=== Instruction ===
Update the entries from the line containing "The width and height of the screenshot is (1038, 468)." through the end of the entries, inclusive, by changing "screenshot" to "image" and leaving everything else as it is. Give only those lines.

= Beginning of Section =

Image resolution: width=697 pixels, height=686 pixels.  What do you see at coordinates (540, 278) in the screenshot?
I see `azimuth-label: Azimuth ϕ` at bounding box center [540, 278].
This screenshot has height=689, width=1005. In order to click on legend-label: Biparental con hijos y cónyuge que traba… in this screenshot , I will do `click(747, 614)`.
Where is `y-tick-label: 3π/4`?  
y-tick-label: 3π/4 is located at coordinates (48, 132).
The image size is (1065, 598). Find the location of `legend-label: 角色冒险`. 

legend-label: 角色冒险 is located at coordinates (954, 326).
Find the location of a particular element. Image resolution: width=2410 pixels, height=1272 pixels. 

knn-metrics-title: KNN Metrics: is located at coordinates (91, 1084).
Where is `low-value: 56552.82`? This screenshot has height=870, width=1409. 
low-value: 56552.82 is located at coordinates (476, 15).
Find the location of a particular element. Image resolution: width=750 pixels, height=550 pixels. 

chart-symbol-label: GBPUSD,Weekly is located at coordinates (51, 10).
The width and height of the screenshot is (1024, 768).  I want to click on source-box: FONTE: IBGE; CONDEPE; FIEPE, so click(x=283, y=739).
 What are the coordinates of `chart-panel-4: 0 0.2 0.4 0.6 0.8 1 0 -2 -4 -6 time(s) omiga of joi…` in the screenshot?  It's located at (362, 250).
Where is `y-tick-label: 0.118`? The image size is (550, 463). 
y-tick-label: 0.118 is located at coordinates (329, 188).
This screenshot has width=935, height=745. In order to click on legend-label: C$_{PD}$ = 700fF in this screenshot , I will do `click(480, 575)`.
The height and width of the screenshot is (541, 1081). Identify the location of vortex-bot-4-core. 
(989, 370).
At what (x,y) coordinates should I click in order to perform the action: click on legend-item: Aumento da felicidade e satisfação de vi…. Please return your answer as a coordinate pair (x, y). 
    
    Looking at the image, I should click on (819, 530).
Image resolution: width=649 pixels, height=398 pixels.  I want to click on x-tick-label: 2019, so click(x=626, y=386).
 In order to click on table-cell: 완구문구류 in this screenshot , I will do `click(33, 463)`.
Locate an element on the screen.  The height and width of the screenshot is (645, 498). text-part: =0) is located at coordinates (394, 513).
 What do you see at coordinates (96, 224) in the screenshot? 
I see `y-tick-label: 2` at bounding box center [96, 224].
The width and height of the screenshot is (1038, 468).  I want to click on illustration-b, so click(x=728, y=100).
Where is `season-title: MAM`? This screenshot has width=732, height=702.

= End of Section =

=== Reply to the exercise ===
The width and height of the image is (1038, 468).  I want to click on illustration-b, so click(x=728, y=100).
Where is `season-title: MAM`? This image has width=732, height=702.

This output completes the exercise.